→ **REQUEST**: Rewrite all the records with every "Instruction" changed to "Command" and everything else left as it is.

━━━━━━━━━━

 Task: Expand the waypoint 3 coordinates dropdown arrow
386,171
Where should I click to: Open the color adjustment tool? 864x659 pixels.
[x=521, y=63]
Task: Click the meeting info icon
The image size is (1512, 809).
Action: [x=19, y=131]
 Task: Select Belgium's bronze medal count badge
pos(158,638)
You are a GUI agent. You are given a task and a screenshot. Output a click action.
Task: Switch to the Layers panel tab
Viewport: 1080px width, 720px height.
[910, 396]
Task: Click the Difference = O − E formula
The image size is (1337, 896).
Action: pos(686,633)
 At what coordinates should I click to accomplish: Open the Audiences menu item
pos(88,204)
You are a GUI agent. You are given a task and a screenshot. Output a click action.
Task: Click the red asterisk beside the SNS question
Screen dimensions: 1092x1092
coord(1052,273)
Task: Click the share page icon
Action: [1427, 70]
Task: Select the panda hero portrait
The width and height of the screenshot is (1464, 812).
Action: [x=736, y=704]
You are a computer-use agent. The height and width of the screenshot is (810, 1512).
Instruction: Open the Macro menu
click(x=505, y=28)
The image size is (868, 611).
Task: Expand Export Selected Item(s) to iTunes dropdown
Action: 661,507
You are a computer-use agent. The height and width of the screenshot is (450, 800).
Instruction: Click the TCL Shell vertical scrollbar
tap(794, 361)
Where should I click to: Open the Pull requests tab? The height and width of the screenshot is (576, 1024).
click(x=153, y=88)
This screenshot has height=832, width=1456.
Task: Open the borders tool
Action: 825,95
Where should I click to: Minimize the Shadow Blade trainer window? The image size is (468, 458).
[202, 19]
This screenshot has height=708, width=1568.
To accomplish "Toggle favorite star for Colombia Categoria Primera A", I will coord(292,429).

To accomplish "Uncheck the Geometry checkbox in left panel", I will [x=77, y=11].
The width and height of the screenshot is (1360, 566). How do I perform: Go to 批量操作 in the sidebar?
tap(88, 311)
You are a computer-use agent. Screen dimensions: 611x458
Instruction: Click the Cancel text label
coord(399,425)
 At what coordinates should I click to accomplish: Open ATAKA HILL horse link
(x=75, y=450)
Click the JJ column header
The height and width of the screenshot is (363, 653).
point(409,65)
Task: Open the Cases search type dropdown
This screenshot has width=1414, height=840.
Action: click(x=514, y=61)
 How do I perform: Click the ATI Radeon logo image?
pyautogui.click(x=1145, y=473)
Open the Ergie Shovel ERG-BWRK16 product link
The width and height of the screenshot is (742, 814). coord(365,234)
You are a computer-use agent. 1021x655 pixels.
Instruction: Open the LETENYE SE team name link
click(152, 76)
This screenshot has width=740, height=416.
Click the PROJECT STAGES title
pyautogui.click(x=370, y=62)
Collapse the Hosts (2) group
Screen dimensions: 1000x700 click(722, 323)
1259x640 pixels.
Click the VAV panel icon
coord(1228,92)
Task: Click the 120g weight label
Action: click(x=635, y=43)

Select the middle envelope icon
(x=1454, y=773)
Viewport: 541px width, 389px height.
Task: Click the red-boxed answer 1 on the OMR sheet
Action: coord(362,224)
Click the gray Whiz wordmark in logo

━━━━━━━━━━

→ **FINAL RESULT**:
 Task: Expand the waypoint 3 coordinates dropdown arrow
386,171
Where should I click to: Open the color adjustment tool? 864x659 pixels.
[x=521, y=63]
Task: Click the meeting info icon
The image size is (1512, 809).
Action: [x=19, y=131]
 Task: Select Belgium's bronze medal count badge
pos(158,638)
You are a GUI agent. You are given a task and a screenshot. Output a click action.
Task: Switch to the Layers panel tab
Viewport: 1080px width, 720px height.
[910, 396]
Task: Click the Difference = O − E formula
The image size is (1337, 896).
Action: pos(686,633)
 At what coordinates should I click to accomplish: Open the Audiences menu item
pos(88,204)
You are a GUI agent. You are given a task and a screenshot. Output a click action.
Task: Click the red asterisk beside the SNS question
Screen dimensions: 1092x1092
coord(1052,273)
Task: Click the share page icon
Action: [1427, 70]
Task: Select the panda hero portrait
The width and height of the screenshot is (1464, 812).
Action: [x=736, y=704]
You are a computer-use agent. The height and width of the screenshot is (810, 1512).
Command: Open the Macro menu
click(x=505, y=28)
The image size is (868, 611).
Task: Expand Export Selected Item(s) to iTunes dropdown
Action: 661,507
You are a computer-use agent. The height and width of the screenshot is (450, 800).
Command: Click the TCL Shell vertical scrollbar
tap(794, 361)
Where should I click to: Open the Pull requests tab? The height and width of the screenshot is (576, 1024).
click(x=153, y=88)
This screenshot has height=832, width=1456.
Task: Open the borders tool
Action: 825,95
Where should I click to: Minimize the Shadow Blade trainer window? The image size is (468, 458).
[202, 19]
This screenshot has height=708, width=1568.
To accomplish "Toggle favorite star for Colombia Categoria Primera A", I will coord(292,429).

To accomplish "Uncheck the Geometry checkbox in left panel", I will [x=77, y=11].
The width and height of the screenshot is (1360, 566). How do I perform: Go to 批量操作 in the sidebar?
tap(88, 311)
You are a computer-use agent. Screen dimensions: 611x458
Command: Click the Cancel text label
coord(399,425)
 At what coordinates should I click to accomplish: Open ATAKA HILL horse link
(x=75, y=450)
Click the JJ column header
The height and width of the screenshot is (363, 653).
point(409,65)
Task: Open the Cases search type dropdown
This screenshot has width=1414, height=840.
Action: click(x=514, y=61)
 How do I perform: Click the ATI Radeon logo image?
pyautogui.click(x=1145, y=473)
Open the Ergie Shovel ERG-BWRK16 product link
The width and height of the screenshot is (742, 814). coord(365,234)
You are a computer-use agent. 1021x655 pixels.
Command: Open the LETENYE SE team name link
click(152, 76)
This screenshot has width=740, height=416.
Click the PROJECT STAGES title
pyautogui.click(x=370, y=62)
Collapse the Hosts (2) group
Screen dimensions: 1000x700 click(722, 323)
1259x640 pixels.
Click the VAV panel icon
coord(1228,92)
Task: Click the 120g weight label
Action: click(x=635, y=43)

Select the middle envelope icon
(x=1454, y=773)
Viewport: 541px width, 389px height.
Task: Click the red-boxed answer 1 on the OMR sheet
Action: coord(362,224)
Click the gray Whiz wordmark in logo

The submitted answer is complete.